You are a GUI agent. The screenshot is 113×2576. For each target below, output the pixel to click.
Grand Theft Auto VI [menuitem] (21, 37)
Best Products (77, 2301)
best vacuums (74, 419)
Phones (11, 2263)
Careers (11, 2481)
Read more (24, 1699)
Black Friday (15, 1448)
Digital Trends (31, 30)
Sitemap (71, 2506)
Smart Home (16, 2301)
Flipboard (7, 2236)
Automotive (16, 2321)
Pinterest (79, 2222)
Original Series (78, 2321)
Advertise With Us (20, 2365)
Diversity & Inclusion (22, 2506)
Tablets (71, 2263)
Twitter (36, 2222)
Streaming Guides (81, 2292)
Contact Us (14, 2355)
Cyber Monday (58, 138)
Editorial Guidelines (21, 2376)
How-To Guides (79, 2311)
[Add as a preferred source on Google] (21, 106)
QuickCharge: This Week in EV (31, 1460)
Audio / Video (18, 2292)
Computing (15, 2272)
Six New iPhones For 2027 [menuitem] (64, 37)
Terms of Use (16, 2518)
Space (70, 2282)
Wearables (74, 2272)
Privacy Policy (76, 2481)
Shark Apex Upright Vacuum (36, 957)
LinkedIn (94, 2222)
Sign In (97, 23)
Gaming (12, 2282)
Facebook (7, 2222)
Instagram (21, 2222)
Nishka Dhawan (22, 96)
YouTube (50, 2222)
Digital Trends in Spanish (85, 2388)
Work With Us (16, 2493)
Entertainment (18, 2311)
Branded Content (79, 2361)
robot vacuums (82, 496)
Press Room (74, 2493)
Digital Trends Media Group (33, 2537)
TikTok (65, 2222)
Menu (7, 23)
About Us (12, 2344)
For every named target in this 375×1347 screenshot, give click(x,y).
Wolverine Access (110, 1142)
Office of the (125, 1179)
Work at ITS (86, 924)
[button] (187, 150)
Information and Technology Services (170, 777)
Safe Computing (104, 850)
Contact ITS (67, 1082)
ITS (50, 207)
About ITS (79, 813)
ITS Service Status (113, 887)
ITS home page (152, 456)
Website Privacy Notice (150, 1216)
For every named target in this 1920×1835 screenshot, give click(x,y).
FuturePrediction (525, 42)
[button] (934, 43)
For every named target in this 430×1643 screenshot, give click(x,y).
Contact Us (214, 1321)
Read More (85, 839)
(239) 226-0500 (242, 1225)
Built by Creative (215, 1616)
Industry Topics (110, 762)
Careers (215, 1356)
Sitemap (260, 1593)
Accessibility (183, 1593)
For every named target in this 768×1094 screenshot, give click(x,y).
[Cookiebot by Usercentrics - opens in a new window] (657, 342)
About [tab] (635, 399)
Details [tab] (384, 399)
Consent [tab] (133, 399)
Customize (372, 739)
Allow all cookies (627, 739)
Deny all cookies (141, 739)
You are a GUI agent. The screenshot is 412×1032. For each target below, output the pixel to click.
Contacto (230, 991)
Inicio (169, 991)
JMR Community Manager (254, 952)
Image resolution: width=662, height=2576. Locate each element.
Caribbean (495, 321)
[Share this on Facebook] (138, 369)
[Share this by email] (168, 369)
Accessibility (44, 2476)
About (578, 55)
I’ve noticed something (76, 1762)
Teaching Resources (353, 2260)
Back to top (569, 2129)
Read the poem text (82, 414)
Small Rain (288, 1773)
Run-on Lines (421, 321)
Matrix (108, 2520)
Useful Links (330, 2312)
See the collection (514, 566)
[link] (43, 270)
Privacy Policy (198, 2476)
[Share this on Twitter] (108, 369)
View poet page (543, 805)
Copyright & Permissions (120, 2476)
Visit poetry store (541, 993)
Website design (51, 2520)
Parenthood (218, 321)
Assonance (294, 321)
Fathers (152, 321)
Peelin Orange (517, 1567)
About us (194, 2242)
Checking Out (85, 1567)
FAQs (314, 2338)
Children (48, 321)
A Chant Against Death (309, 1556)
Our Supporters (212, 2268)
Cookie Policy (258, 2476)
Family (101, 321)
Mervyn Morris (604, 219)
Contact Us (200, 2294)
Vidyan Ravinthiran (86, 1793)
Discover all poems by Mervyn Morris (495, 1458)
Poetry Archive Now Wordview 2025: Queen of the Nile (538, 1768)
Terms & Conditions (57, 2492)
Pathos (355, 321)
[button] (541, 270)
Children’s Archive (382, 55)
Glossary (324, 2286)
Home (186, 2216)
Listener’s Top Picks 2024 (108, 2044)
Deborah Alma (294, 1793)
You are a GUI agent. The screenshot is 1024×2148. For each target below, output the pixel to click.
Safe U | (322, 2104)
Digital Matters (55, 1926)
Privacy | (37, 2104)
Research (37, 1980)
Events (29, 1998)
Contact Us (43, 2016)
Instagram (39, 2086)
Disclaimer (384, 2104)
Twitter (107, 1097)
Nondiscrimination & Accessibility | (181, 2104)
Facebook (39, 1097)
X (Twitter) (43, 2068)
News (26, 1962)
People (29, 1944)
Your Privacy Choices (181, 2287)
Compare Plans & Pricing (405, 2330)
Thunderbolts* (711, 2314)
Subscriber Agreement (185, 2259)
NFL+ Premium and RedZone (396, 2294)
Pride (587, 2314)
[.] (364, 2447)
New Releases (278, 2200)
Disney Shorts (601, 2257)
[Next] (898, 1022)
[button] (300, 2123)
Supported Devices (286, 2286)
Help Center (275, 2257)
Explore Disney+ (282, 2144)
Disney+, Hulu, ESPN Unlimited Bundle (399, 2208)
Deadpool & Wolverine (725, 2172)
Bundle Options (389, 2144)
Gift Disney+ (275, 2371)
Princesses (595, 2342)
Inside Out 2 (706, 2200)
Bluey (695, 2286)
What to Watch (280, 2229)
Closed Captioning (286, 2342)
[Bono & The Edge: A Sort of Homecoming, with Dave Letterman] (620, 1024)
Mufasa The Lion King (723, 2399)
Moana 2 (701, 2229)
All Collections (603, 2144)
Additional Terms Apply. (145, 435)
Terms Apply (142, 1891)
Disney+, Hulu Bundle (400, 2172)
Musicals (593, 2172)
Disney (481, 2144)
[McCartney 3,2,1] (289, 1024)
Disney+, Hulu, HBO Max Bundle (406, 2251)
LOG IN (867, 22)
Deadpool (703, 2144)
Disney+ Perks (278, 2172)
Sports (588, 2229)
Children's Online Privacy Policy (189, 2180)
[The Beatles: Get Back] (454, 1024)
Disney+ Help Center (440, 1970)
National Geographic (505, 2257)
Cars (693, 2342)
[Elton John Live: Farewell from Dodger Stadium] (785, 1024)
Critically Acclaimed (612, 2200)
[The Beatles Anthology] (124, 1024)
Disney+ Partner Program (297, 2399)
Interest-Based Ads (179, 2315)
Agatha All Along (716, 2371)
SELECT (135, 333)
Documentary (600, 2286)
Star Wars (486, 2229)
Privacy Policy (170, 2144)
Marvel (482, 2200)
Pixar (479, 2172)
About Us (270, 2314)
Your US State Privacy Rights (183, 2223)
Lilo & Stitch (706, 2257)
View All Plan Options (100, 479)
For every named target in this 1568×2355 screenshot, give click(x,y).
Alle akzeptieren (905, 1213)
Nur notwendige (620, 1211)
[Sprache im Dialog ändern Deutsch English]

------------------------------------------------------------

# [WHAT TO DO]
Within the material above, transcribe exactly the lines that run from the line holding "Website design (51, 2520)" through the line holding "Children's Online Privacy Policy (189, 2180)".

# [RESPONSE AREA]
Website design (51, 2520)
Parenthood (218, 321)
Assonance (294, 321)
Fathers (152, 321)
Peelin Orange (517, 1567)
About us (194, 2242)
Checking Out (85, 1567)
FAQs (314, 2338)
Children (48, 321)
A Chant Against Death (309, 1556)
Our Supporters (212, 2268)
Cookie Policy (258, 2476)
Family (101, 321)
Mervyn Morris (604, 219)
Contact Us (200, 2294)
Vidyan Ravinthiran (86, 1793)
Discover all poems by Mervyn Morris (495, 1458)
Poetry Archive Now Wordview 2025: Queen of the Nile (538, 1768)
Terms & Conditions (57, 2492)
Pathos (355, 321)
[button] (541, 270)
Children’s Archive (382, 55)
Glossary (324, 2286)
Home (186, 2216)
Listener’s Top Picks 2024 (108, 2044)
Deborah Alma (294, 1793)
You are a GUI agent. The screenshot is 1024×2148. For each target below, output the pixel to click.
Safe U | (322, 2104)
Digital Matters (55, 1926)
Privacy | (37, 2104)
Research (37, 1980)
Events (29, 1998)
Contact Us (43, 2016)
Instagram (39, 2086)
Disclaimer (384, 2104)
Twitter (107, 1097)
Nondiscrimination & Accessibility | (181, 2104)
Facebook (39, 1097)
X (Twitter) (43, 2068)
News (26, 1962)
People (29, 1944)
Your Privacy Choices (181, 2287)
Compare Plans & Pricing (405, 2330)
Thunderbolts* (711, 2314)
Subscriber Agreement (185, 2259)
NFL+ Premium and RedZone (396, 2294)
Pride (587, 2314)
[.] (364, 2447)
New Releases (278, 2200)
Disney Shorts (601, 2257)
[Next] (898, 1022)
[button] (300, 2123)
Supported Devices (286, 2286)
Help Center (275, 2257)
Explore Disney+ (282, 2144)
Disney+, Hulu, ESPN Unlimited Bundle (399, 2208)
Deadpool & Wolverine (725, 2172)
Bundle Options (389, 2144)
Gift Disney+ (275, 2371)
Princesses (595, 2342)
Inside Out 2 (706, 2200)
Bluey (695, 2286)
What to Watch (280, 2229)
Closed Captioning (286, 2342)
[Bono & The Edge: A Sort of Homecoming, with Dave Letterman] (620, 1024)
Mufasa The Lion King (723, 2399)
Moana 2 (701, 2229)
All Collections (603, 2144)
Additional Terms Apply. (145, 435)
Terms Apply (142, 1891)
Disney+, Hulu Bundle (400, 2172)
Musicals (593, 2172)
Disney (481, 2144)
[McCartney 3,2,1] (289, 1024)
Disney+, Hulu, HBO Max Bundle (406, 2251)
LOG IN (867, 22)
Deadpool (703, 2144)
Disney+ Perks (278, 2172)
Sports (588, 2229)
Children's Online Privacy Policy (189, 2180)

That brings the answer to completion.